When he woke up again, it was light. The digital readout on the tv said 7:30. Steve’s bed was empty. Dave put on his jeans and went outside to look at the morning. He heard a car start on the street behind the motel and then saw Steve in the parking lot, warming up. He was in shorts, socks, and tennis shoes, touching his toes. Dave nodded to him, unsure of where they stood.
Steve nodded back. “Want to run some?”
“I haven’t got anything to wear.”
“Those sneakers you had on last night’ll work. I’ll loan you some shorts. Come on.”
They ran south along the 59 access road, past an orange-and-white Whataburger and a giant supermarket called the Fiesta Mart. Steve kept the pace down to where Dave could handle it. He was the closest to cheerful Dave had ever seen him. “This isn’t how I pictured you,” Dave said.
“I don’t recommend this for everybody,” Steve said. “Somebody like Bobby, he’s probably got to keep fucking himself up for a few more years. That’s cool. You need that too. I’m not sorry I did all that when I was a kid. It’s just, after a while the engine starts to miss. You get tired of feeling poisoned all the time.”
“Clean living?”
“A joint or a beer every now and then won’t hurt you. Even that doesn’t get me off like it used to.”

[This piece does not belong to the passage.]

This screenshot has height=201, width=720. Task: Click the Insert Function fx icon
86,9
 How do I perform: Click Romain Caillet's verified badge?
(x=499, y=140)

—Lewis Shiner, Slam (1990), pp. 139-140 [emphasis mine].
13 August 2012
"Clean Living?"
[Context of the scene: Dave is an ex-con, imprisoned for tax evasion, who's begun to hang out with skateboarders down the road from his housesitting job. He sees them mostly as hard partying punks, rather than athletes. Steve is a competitive skater; Dave, Steve, Bobby and others have traveled to attend a skating competition in Houston.]